UBM negli ultimi anni ha sviluppato una strategia Events First, che ha condotto al disinvestimento da business considerati poco rilevanti (sopratutto editoria) e a un focus sul settore live B2B: nel 2016 ad esempio ha acquisito uno dei maggiori organizzatori asiatici (AllWorld) e in precedenza aveva acquisito Advanstar, importante organizzatore di fiere negli Stati Uniti. Informa è un colosso multinazionale che si presenta come operatore della “Knowledge and Information Economy”: il suo portafoglio comprende editoria scientifica, banche dati, strumenti di intelligence e fiere, tanto che nel 2016 ha acquisito Penton per espandersi nel mercato statunitense.

Secondo le prime stime il nuovo gruppo avrebbe un valore di 9 miliardi di sterline. Per leggere l’articolo apparso su Exhibition world cliccate qui.

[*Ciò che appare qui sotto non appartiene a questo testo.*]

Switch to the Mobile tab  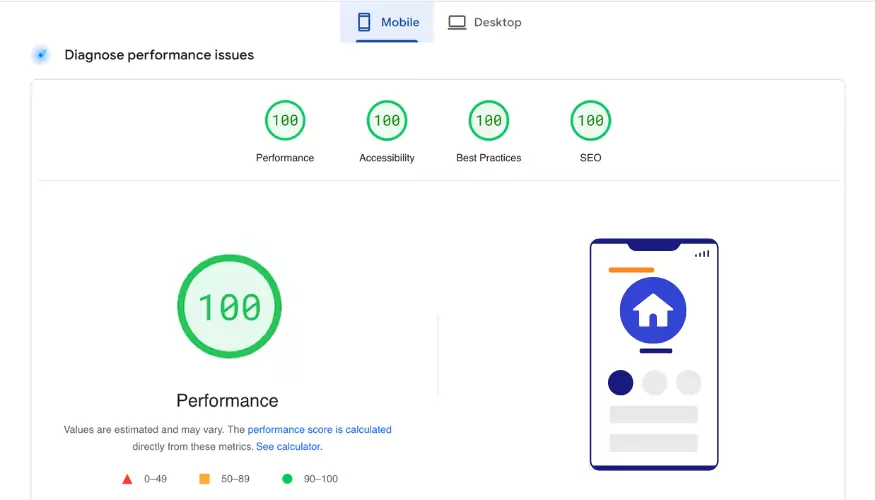coord(387,22)
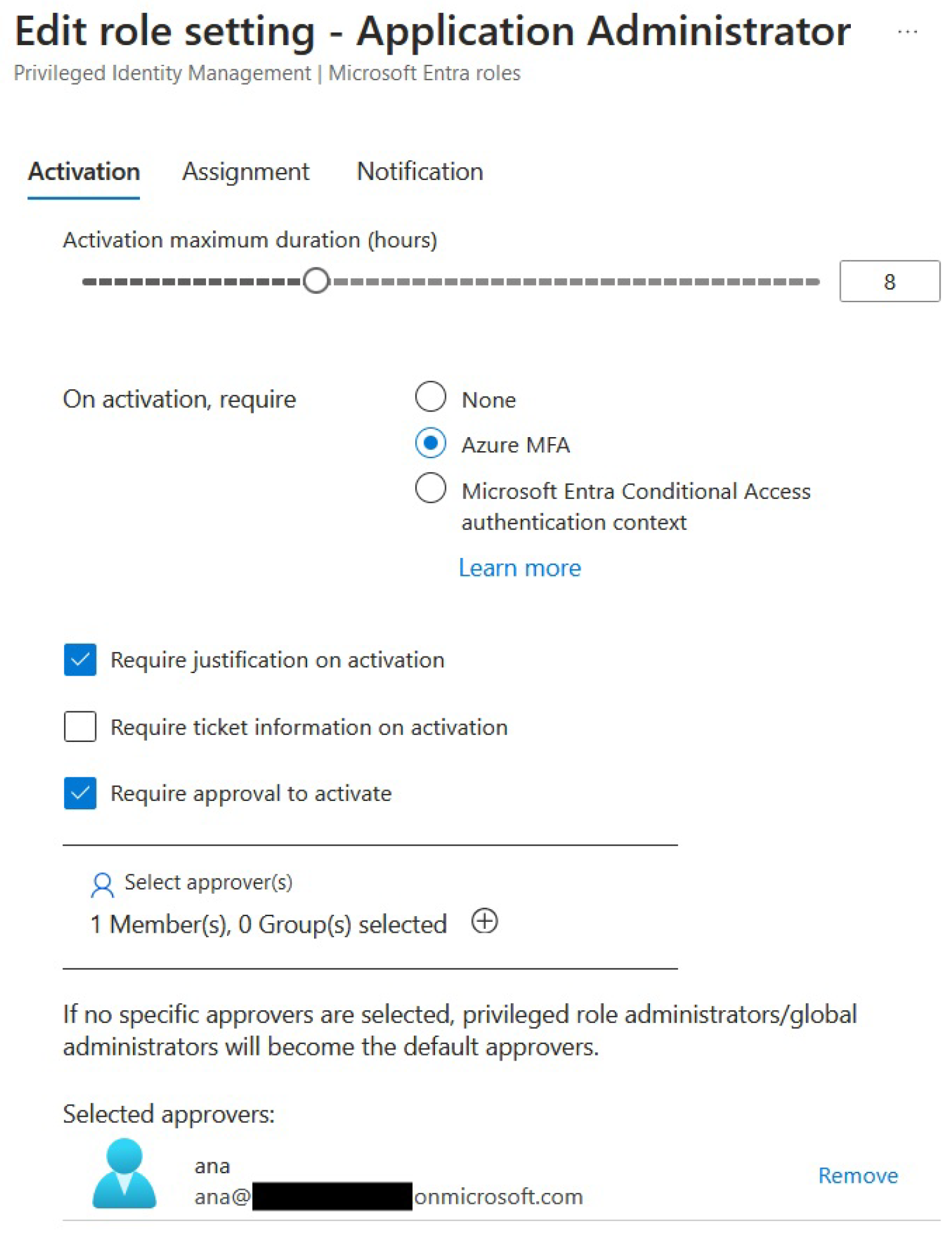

AMR International ha pubblicato pochi giorni fa la classifica dei primi 20 organizzatori di fiere al mondo in base al fatturato proforma 2016: Reed continua a mantenere la testa della classifica e UBM è al secondo posto ma la distanza tra i due si è ridotta sensibilmente: mentre Reed raggiunge 1,3 miliardi di dollari di fatturato, UBM supera la soglia di 1,1 miliardi di dollari (erano 964 nel 2015). Evidentemente la strategia “Events First” sta dando i suoi frutti.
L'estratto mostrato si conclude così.